Rick Benitez in “Socrates’ Conception of the Underworld” unpacks the passage from Plato’s Apology that I referred to at the opening of this review. His aim is to argue against taking this conception literally since it is filled with “internal inconsistencies, irony, hyperbole and sarcasm” (125) and in its place to offer an allegorical reading of the Socratic underworld. He points to the divergent elements in Socrates’ underworld, concluding that he presents a “jumble of different, incompatible [conceptions]” (131). Considering the fluidity in Greek views of the afterlife, a point made at many points in this collection, it is unsurprising to find such an amalgamation here. Socrates/Plato is arguing not for a particular eschatology but for his way of life on earth. Benitez concludes that this underworld is “an allegory of life here and now, of its death-like condition . . . and holds out hope, through the imagery of Socratic examination among the dead, for a better, more philosophical life” (134).

Alberto Bernabé describes the development of infernal judges in “Judges in Hades from Homer to Plato.” He surveys this development and the use of and modifications to traditional material in Homer, Hesiod, Pindar (Olympian 2, again), Aeschylus, Orphic texts, and even vase painting (where, one learns, there is no surviving image of an infernal judge on any Attic ceramic vase). Bernabé then turns his focus to Plato. Judges are a standard feature in his depictions of the underworld, and “[a]lthough everything seems to suggest that underworld judges and trials were not a widespread Greek tradition, Plato always represents it as a traditional belief” (149). This, of course, allowed him to grant greater authority to his depictions. Orphic beliefs lay behind some of Plato’s presentations, and, again, the individual author manipulates traditions for his own purposes. “[U]nlike the Orphics, Plato transforms religious beliefs into deeper philosophical constructs.” (151).

Anthony Hooper opens his essay “Renovating the House of Hades: Cult Extensions and Socratic Reconstruction” with a homey but wonderfully apt analogy, that of the “extension,” the Australian term for a one-room addition to an existing structure, “a place in which the builder is free to enjoy himself in peace, apart from the hubbub of the more drearily functional spaces that make up the main house and separated from its residents” (153). As he shows, the foundations of Homeric/traditional Hades (the main house) remained, as newer conceptions, such as those embodied in the mysteries, were added (the extension). After giving an overview of the characteristics of the Homeric main house, Hooper shows how the extension is added in the Hymn to Demeter and Aristophanes’ Frogs. In the case of the Republic’s Myth of Er, however, Hooper, continuing his analogy, sees not an extension but a full renovation. In all of these cases combining the familiar and the alien gives authority to the novel conception and allows the audience to feel more comfortable with it.
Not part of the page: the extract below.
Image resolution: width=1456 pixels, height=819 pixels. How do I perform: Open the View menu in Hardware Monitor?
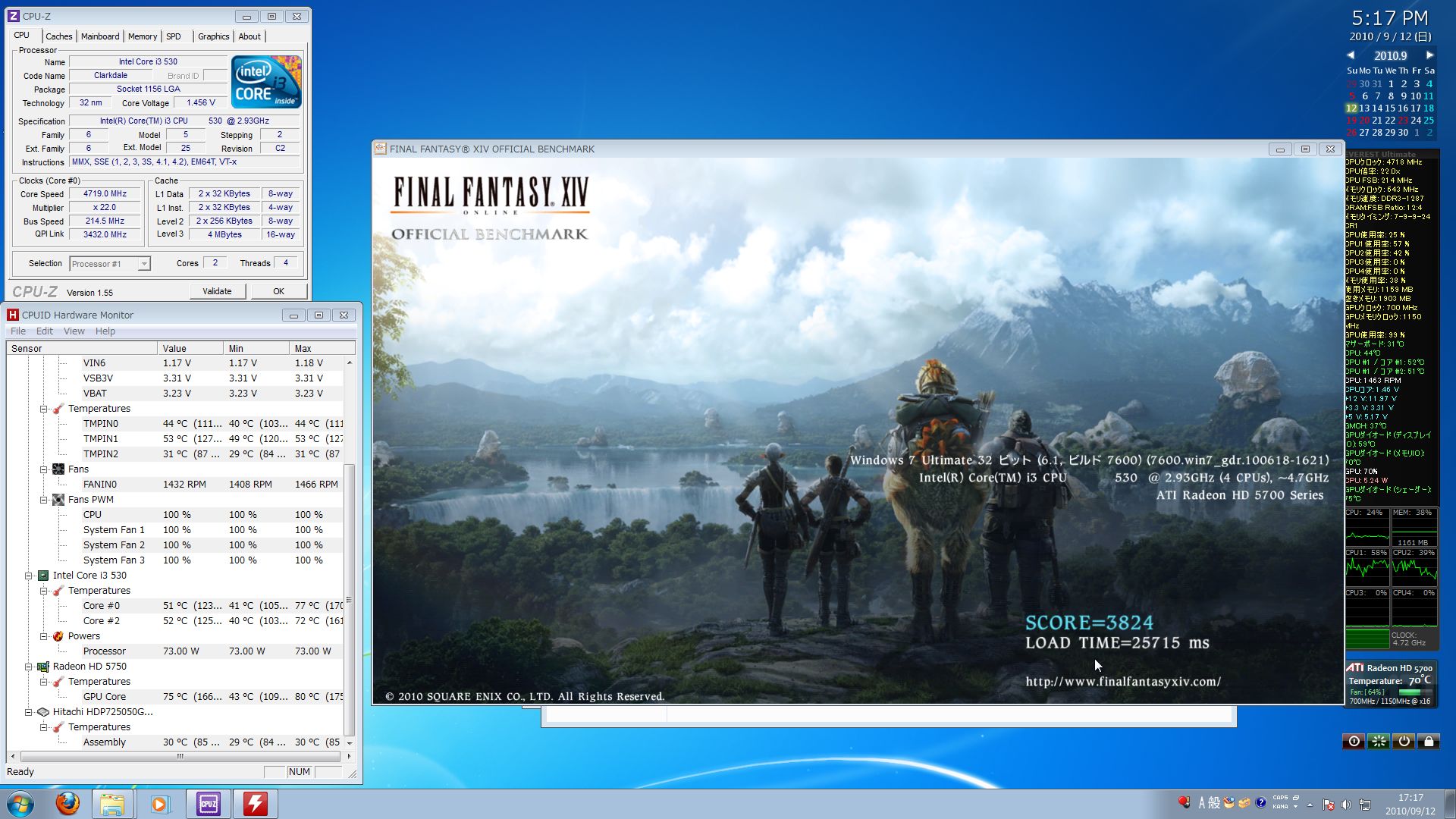tap(74, 331)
The concluding essay, “Stoic Agnosticisms about Death,” moves centuries forward, into the Roman world. The Stoics’ concern is not the nature of Hades and judgment in the afterlife but the soul and its continuation (or not) after death. Alex Long takes up these issues in Seneca and Marcus Aurelius and relates their differing agnosticisms. He discusses Seneca’s use of “Symmetry arguments,” those based on similarities between pre-natal and post-mortem existence, and ultimately concludes that “Seneca’s commitment is best expressed as a condition: if our souls are everlasting, then we are immortal,” (182) and if so, we retain our identity. Long then contrasts this view with that of Marcus Aurelius, who, in addition to expressing uncertainty about the continuation of the soul, was agnostic about its relationship to its own identity. “Marcus’ cosmology thus gives him reason to see the soul’s future in terms of change and replacement rather than personal continuity” (185).

While there is a helpful introduction to this volume, there is no concluding essay. This makes sense, I think, since the pieces seem to work better as discrete essays: individual performances rather than an ensemble. Despite the editors’ hope that the volume will serve as a conversation between contributors, there are, in fact, very few connections made between them, and these seem more like footnotes than conversation. The overarching theme of the volume is the great variety, malleability, conflation, and manipulation of the traditional views of the afterlife. This is an important point, and the essays collectively make it. They are, to echo the title of Edmonds’ opening essay, “good to think with.”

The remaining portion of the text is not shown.